Demon hunting was futile by itself, Mandalee concluded. It was treating the symptom while ignoring the cause. Demon summoning had to stop, and since nobody else seemed to want to make that happen, Mandalee would have to do it herself.

This was the moment, gentle reader, that Mandalee the demon hunter became Mandalee the White Assassin, although the title would not come into common usage for some time. She sought out training to hone her fighting skills, as well as her unique, synergistic relationship with nature, generally, and Shyleen, specifically. Together, the pair became a force to be reckoned with.

Before long, she added a new weapon to her arsenal: a Pureblade. A sword blessed and sanctified by White clerics. It was a gift from the clerics of a temple whom she had saved from a demon attack. She loved her Pureblade. It was a thing of beauty, her most prized possession.

The first time she put it to use wasn’t a contract from a human, but something Mandalee heard about from animals that were fleeing the scene. As a Cleric of Nature, Mandalee could freely converse in most of the primary animal languages and quickly learned about a ‘bad man’ who seemed to think it was fun to let his ‘pet demon’ loose on the village. It had already killed and injured many people and animals, and the wizard showed no signs of growing bored.

The demon hunter’s response was to get very drunk, armed to the teeth and rush to the scene. Mandalee and Shyleen tore into the demon first because the wizard had it on a tight magical leash. If they killed the wizard first, the demon would be free and only become that much more dangerous. Mandalee’s White cleric magic was physically painful to a Dark wizard, so she was able to keep him at bay until the demon was no more. Then she turned on him. He assailed her with spells, but he wasn’t quick enough to track her movements. The wizard didn’t seem to think it was quite so funny when he was the one about to be hurt and killed.

He begged for mercy, but Mandalee was unmoved by pity. She resolved to grant as much mercy as he had shown the innocent people of his village. For a moment, though, she did hesitate to deliver the killing blow, and the wizard lashed out, thinking to escape. The firebolt that flew from his panicked fingers was not well-directed, however, and did nothing more than singe a small patch of Shyleen’s fur. But it was enough. Enough to trigger the memory of the last time, when that magical blast had almost split the leopard in two. The vision flashed through Mandalee’s mind, along with her memory of screaming for help from a ‘friend’ who would never come.

Never again.

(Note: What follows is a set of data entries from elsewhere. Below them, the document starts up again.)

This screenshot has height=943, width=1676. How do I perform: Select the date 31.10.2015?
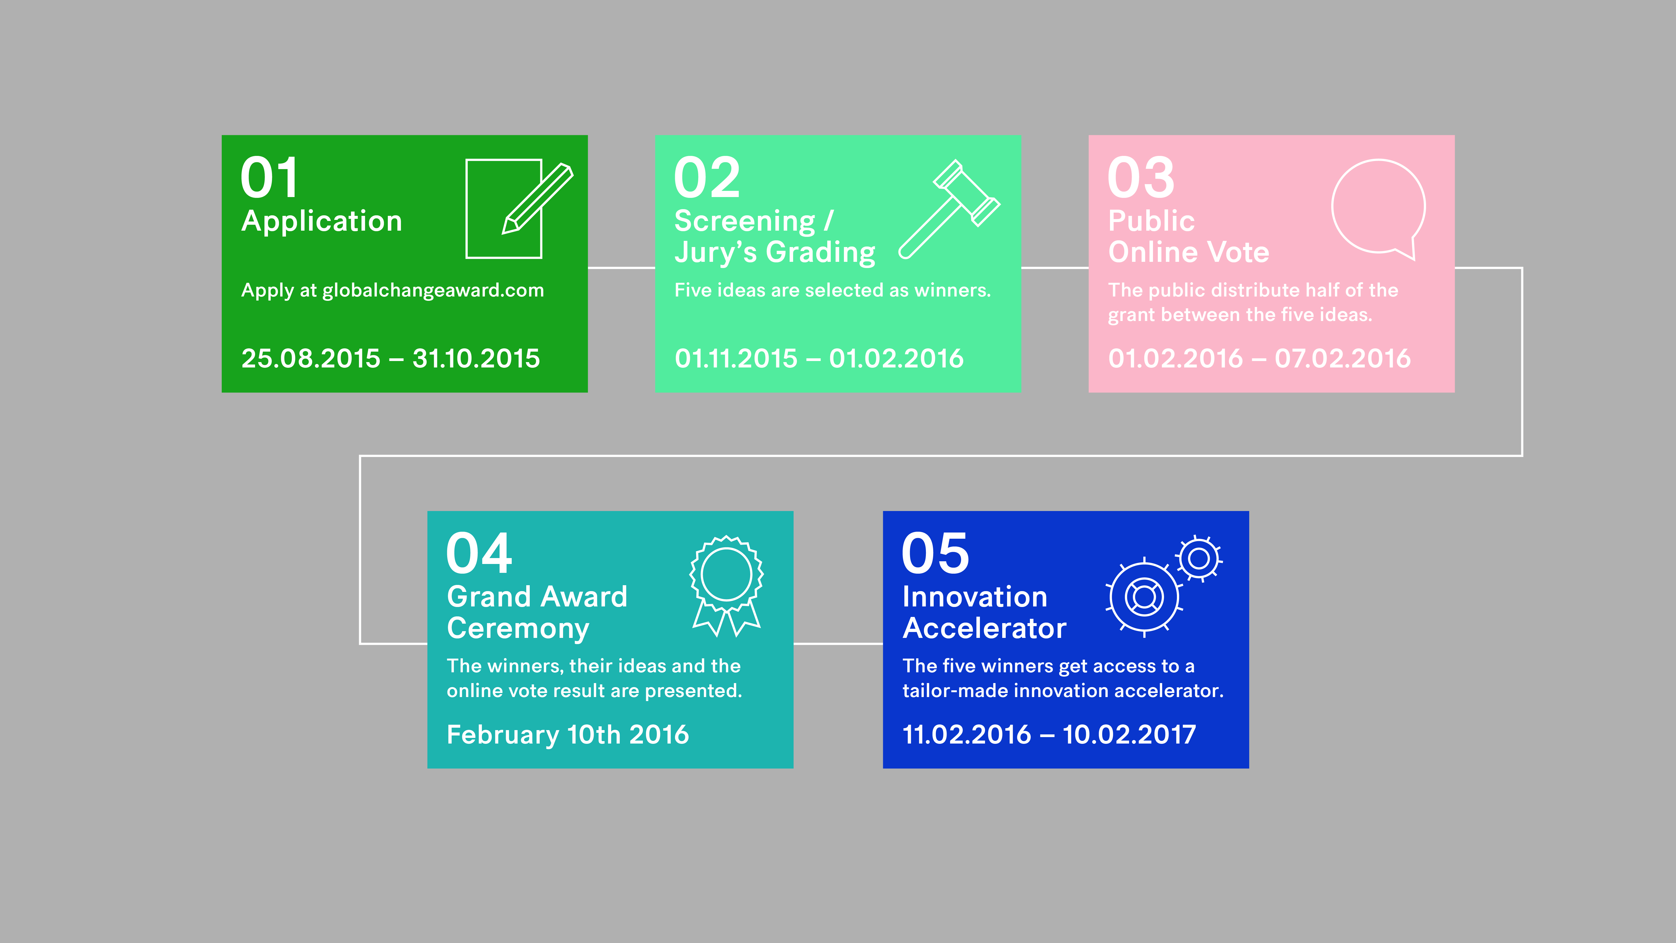(x=476, y=359)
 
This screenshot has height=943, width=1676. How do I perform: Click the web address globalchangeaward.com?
(x=433, y=290)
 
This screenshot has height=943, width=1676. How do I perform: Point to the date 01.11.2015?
(x=736, y=359)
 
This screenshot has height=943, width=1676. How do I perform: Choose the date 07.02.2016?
(x=1343, y=359)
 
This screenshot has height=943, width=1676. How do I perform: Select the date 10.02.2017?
(x=1130, y=735)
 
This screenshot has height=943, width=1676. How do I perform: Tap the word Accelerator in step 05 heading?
(x=984, y=628)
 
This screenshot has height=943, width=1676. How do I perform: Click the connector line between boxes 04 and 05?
(x=838, y=644)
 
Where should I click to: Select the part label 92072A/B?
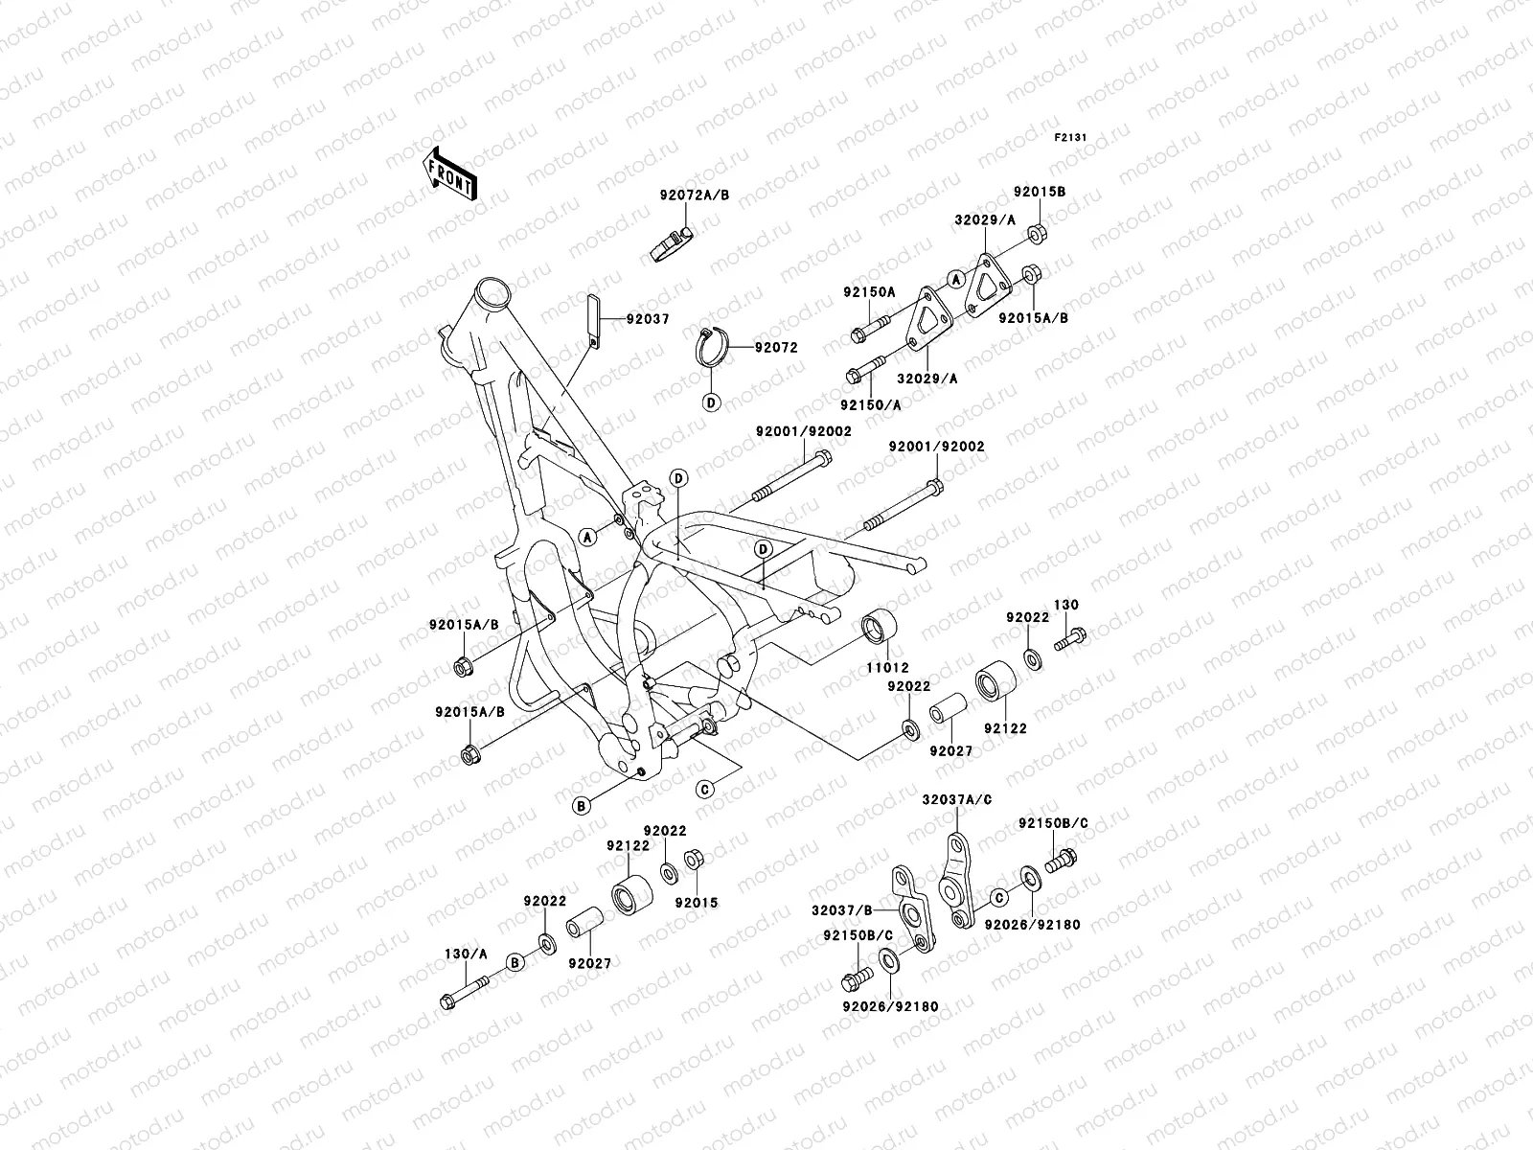pos(695,196)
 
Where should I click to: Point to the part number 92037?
pos(649,319)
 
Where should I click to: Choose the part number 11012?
pos(891,667)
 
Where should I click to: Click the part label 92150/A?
pos(872,404)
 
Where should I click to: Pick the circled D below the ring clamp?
pos(711,402)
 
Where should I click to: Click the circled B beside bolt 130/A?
pos(515,961)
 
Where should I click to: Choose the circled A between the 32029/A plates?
pos(954,279)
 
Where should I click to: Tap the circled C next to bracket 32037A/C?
pos(997,897)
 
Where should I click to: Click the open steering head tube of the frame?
pos(492,290)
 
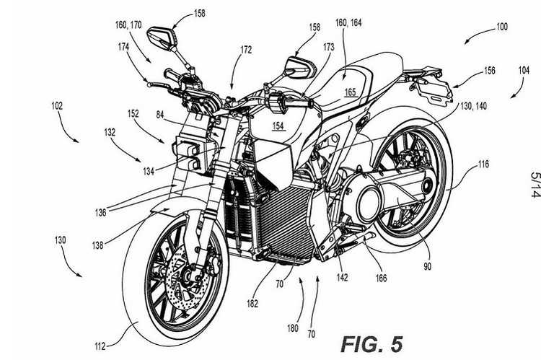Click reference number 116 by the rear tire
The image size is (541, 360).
pyautogui.click(x=483, y=164)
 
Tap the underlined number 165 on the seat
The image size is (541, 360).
pyautogui.click(x=351, y=92)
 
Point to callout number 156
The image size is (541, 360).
pyautogui.click(x=489, y=71)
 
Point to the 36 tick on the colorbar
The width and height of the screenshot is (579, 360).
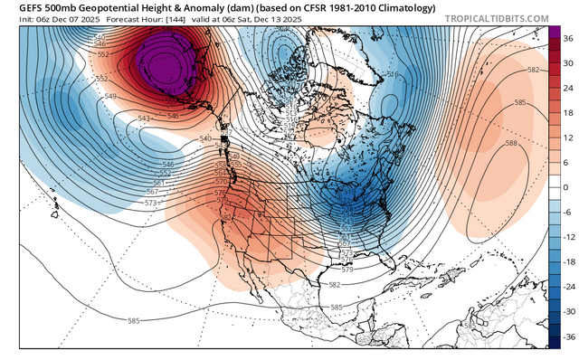(x=568, y=39)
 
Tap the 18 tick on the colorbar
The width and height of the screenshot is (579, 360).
(x=568, y=113)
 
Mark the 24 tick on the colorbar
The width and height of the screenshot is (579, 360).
(x=568, y=89)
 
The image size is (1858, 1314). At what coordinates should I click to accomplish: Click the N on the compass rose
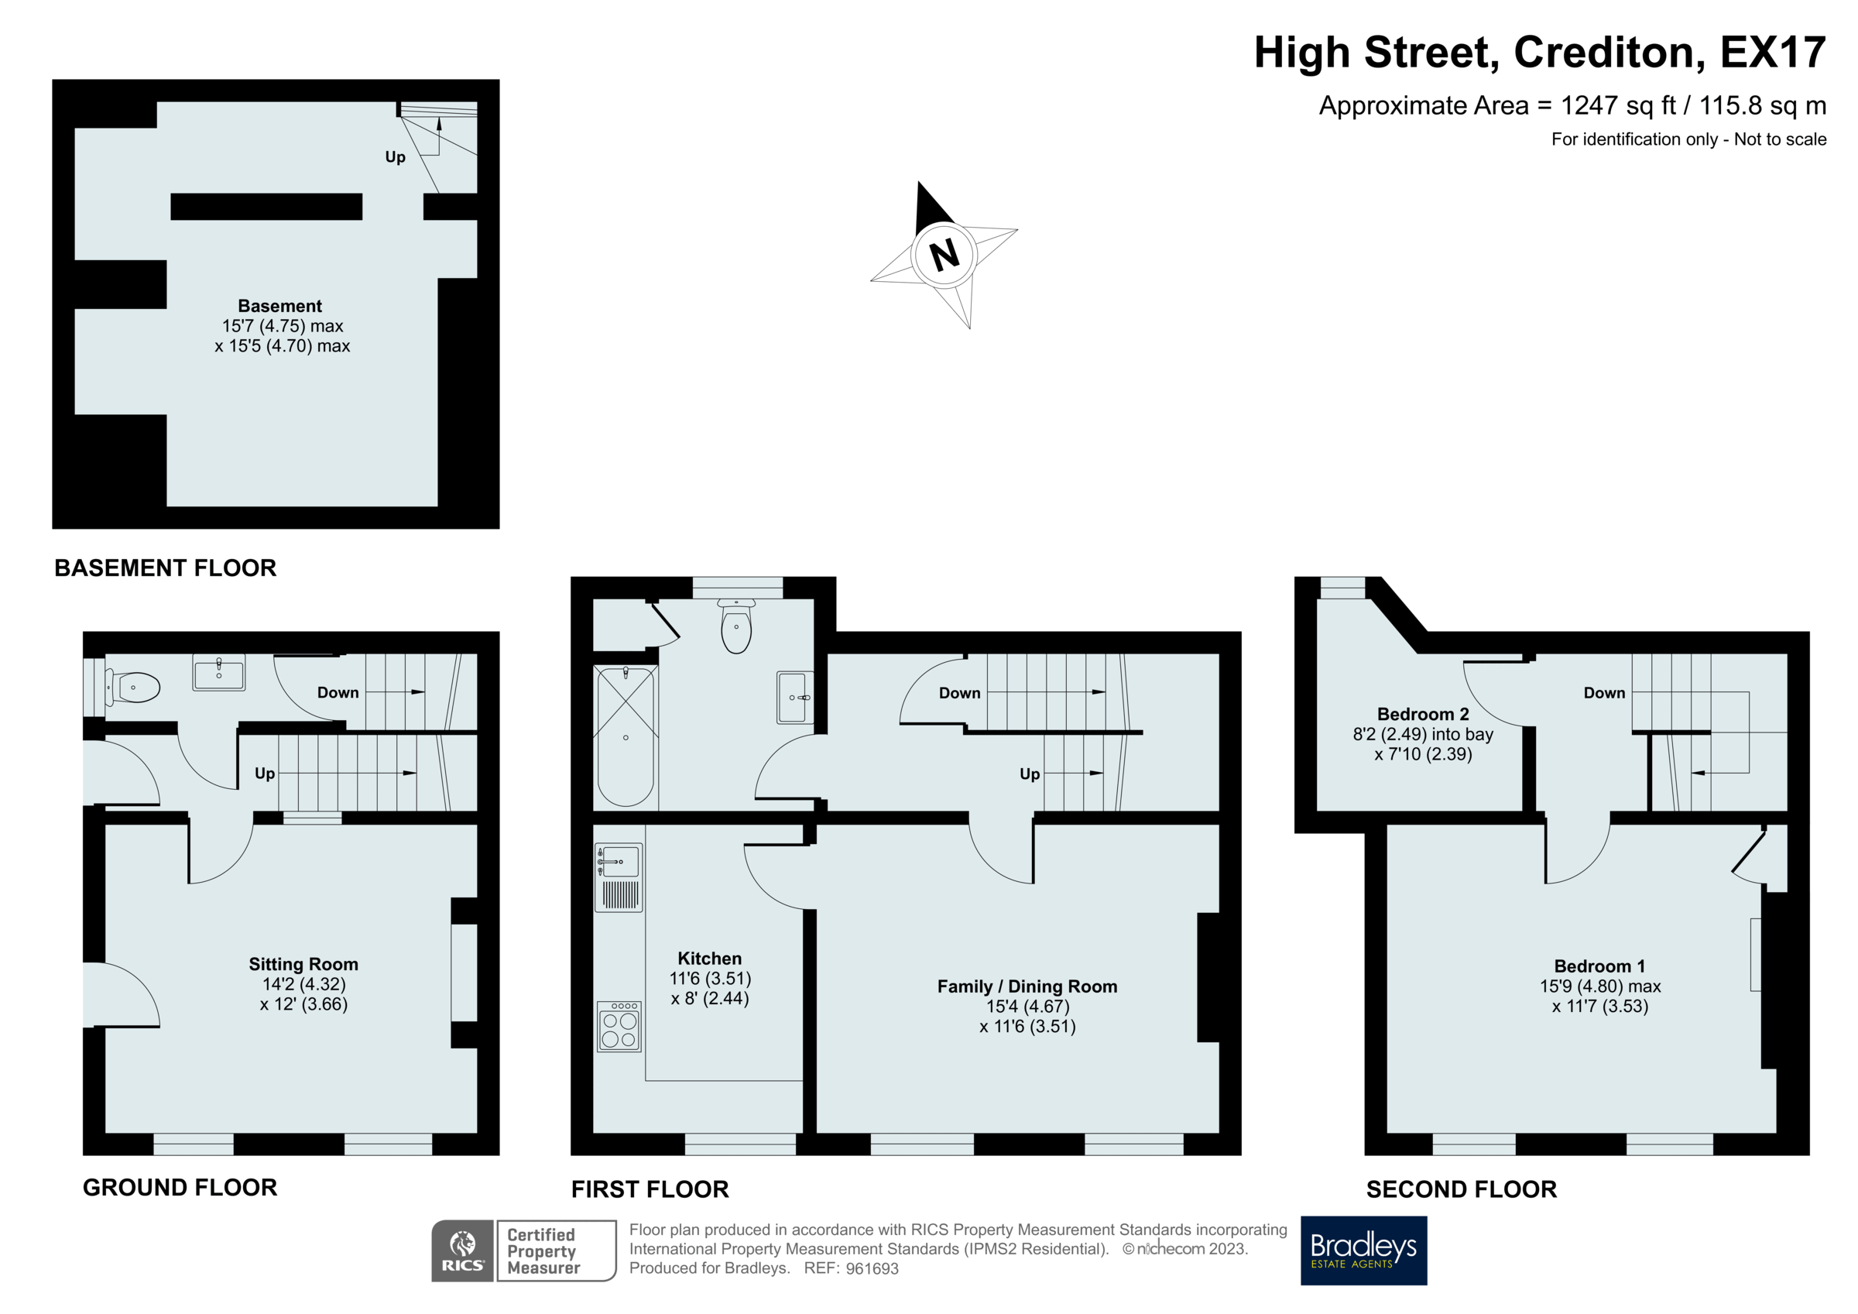[x=944, y=255]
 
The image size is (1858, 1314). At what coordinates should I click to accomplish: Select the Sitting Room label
[x=303, y=964]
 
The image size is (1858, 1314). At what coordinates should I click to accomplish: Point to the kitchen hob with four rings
[x=619, y=1028]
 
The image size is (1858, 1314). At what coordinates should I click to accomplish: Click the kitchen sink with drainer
[x=619, y=877]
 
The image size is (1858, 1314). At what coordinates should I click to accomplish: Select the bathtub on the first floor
[x=626, y=736]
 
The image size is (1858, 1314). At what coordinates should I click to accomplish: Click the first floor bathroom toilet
[x=735, y=627]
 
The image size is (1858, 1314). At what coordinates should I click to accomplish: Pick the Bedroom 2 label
[x=1423, y=714]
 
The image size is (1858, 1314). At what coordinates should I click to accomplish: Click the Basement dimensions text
[x=283, y=336]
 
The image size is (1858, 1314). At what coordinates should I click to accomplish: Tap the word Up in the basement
[x=395, y=157]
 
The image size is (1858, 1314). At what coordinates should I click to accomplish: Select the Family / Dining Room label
[x=1027, y=986]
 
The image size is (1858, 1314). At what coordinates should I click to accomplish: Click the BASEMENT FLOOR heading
[x=165, y=568]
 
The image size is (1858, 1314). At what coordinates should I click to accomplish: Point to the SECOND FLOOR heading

From now on, she vowed, it would be Shyleen and Mandalee against the world, and the world didn’t stand a chance as long as it tolerated people with power endangering those with none. That was the last time she would hesitate to kill in defence of those innocents. Never again.

The wizard’s last few breaths were agony until that blade skewered his heart. He would summon no more demons. He would harm no-one else ever again, and if she could repeat this action enough times, then maybe one day there would be fewer demons.